Satkunanathan criticizes the protests’ “big tent” approach, where a range of people, particularly those who have “supported, enabled, and benefited from the Rajapaksa regime,” are accepted into the protests—a threat to those who are not part of Sri Lanka’s Sinhalese Buddhist majority. For instance, Meththika Vithanage, who advocated for a now defunct policy that denied Muslim Sri Lankans their burial rites, sat on the barricades outside the presidential office on April 13; a monk who falsely accused a Muslim doctor of sterilizing of his female patients has blessed the protests.

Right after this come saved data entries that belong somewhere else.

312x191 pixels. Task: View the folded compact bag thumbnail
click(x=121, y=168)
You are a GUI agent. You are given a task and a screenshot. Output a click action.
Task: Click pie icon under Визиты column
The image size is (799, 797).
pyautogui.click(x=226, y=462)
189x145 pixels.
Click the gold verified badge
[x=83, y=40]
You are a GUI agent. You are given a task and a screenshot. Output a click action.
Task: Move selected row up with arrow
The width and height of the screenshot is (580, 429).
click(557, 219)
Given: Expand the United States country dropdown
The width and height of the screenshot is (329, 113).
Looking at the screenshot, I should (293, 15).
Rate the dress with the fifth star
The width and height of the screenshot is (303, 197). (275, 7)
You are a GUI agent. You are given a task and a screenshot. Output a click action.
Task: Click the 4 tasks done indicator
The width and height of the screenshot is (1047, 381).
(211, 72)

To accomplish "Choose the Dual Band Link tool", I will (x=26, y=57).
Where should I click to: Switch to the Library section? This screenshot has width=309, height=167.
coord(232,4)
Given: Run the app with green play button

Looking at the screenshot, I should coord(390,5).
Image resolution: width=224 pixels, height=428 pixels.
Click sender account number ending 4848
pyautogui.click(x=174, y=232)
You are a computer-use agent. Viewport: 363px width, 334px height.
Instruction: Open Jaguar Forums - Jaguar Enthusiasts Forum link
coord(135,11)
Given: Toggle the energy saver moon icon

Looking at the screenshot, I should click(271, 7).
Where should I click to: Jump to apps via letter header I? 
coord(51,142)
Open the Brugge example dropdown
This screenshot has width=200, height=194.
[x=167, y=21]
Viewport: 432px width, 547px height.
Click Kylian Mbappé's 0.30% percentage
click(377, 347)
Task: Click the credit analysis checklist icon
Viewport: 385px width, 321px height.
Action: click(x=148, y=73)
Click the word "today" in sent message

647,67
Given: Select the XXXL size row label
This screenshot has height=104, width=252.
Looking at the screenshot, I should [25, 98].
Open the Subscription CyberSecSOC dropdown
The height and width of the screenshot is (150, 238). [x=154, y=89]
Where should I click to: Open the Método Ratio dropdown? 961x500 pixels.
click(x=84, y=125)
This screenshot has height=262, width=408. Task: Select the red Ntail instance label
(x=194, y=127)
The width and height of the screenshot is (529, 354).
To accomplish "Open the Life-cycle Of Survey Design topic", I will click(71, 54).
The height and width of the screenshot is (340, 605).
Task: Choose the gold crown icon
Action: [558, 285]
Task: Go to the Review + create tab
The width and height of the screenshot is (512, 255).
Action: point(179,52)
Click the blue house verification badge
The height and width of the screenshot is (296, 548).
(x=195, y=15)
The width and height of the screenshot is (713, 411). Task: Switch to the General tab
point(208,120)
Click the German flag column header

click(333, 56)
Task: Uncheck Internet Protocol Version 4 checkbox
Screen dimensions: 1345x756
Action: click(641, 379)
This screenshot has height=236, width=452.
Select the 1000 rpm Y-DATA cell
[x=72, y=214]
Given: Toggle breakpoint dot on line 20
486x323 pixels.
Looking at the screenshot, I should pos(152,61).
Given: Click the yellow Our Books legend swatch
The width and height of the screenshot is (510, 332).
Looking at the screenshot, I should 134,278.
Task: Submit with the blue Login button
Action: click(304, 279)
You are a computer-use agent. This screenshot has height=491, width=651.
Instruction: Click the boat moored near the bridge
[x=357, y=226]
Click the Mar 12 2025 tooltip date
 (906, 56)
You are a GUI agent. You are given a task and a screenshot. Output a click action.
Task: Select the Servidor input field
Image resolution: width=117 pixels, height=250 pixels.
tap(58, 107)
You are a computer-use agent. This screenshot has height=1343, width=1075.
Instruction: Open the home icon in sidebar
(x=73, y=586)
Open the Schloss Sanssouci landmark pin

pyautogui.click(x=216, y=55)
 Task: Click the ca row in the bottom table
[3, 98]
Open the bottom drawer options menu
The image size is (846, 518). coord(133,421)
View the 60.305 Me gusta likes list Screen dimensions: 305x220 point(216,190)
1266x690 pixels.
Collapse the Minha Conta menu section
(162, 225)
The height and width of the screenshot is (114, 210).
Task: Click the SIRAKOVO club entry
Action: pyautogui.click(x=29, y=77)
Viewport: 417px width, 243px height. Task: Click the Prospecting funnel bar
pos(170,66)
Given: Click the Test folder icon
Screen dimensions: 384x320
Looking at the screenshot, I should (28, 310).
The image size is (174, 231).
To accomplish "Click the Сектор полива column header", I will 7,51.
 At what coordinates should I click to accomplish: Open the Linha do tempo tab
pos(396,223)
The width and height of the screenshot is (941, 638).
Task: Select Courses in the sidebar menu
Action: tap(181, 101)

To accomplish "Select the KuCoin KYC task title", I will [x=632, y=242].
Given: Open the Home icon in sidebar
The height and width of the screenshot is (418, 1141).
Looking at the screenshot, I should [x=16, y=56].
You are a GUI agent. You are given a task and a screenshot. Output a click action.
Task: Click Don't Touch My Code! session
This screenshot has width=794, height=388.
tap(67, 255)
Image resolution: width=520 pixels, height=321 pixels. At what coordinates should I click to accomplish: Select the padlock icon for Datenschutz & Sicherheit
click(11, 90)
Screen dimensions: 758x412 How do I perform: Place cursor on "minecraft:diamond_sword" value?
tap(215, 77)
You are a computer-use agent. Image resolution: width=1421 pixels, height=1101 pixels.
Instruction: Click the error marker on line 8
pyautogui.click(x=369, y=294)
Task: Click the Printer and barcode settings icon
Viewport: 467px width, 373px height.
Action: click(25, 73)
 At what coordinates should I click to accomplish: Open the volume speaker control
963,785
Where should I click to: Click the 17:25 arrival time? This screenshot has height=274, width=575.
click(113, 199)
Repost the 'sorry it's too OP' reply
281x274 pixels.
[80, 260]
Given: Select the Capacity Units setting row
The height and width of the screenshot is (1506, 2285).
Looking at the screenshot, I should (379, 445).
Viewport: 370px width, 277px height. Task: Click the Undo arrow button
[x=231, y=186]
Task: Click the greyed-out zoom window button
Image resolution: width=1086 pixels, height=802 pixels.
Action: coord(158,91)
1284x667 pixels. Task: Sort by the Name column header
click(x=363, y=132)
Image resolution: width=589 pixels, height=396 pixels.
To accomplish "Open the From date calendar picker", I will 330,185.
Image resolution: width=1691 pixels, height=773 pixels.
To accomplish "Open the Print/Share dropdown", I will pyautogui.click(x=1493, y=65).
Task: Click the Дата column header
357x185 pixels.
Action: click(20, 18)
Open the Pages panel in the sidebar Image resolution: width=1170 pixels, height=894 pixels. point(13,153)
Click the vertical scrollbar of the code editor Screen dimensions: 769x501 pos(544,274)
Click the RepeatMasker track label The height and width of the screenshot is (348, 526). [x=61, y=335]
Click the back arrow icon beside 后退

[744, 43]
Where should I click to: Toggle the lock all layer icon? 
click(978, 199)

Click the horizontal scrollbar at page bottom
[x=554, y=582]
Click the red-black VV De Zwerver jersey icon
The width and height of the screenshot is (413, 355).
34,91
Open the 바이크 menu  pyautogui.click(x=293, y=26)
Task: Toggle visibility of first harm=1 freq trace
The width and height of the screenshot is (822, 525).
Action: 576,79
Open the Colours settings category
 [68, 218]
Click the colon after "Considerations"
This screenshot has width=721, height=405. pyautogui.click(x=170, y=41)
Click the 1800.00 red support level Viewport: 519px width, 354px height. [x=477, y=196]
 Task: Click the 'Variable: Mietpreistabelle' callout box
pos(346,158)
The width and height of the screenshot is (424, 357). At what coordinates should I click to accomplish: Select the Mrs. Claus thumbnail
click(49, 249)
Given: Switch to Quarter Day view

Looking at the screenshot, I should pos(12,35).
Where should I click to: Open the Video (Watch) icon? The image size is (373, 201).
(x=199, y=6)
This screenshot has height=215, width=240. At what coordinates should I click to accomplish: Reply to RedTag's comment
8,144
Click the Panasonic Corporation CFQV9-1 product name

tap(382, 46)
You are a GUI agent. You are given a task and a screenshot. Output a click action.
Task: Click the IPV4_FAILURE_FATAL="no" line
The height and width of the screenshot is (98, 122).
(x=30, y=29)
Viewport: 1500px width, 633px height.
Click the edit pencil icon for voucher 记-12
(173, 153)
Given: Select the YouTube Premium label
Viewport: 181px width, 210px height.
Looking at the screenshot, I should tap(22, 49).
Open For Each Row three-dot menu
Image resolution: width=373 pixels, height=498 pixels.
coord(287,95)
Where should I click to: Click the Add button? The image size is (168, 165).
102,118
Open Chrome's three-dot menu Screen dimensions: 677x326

Protesters need a plan, which they’ve yet to create. In particular, they must articulate what kind of protection and guarantees minorities—and especially Tamils—can expect for their participation. As Fernando noted, that will require Sinhalese people having difficult conversations about topics such as Buddhist monks’ role in politics and the prioritization of Buddhism in the 1978 Constitution. Protesters also need to absorb Tamils’ demands into the heart of their protests, particularly those concerning justice for war crimes, enforced disappearances, and arbitrary detention.

Furthermore, neither the president nor prime minister has resigned, and to bring around real change, the aragalaya will likely have to be sustained for months or even years. The protesters thus need funds and political support from opposition parties, civil society, and experts. So far, the opposition Samagi Jana Balawegaya party has reportedly collected support for a no-confidence motion and impeachment motion in Parliament. It has also submitted a proposal for a 21st Amendment to the constitution, including plans to abolish the executive presidency, establish a tripartite separation of power, and set up independent commissions such as a National Security Council. Whether these will have any chance of success is currently unclear, but the political momentum is undeniable.

For now, at least, protesters continue to voice their discontent, and at Gota Go Gama, vans still carry food, fruit, and flasks to the campsite—providing more support to Sri Lankans than the government has in years.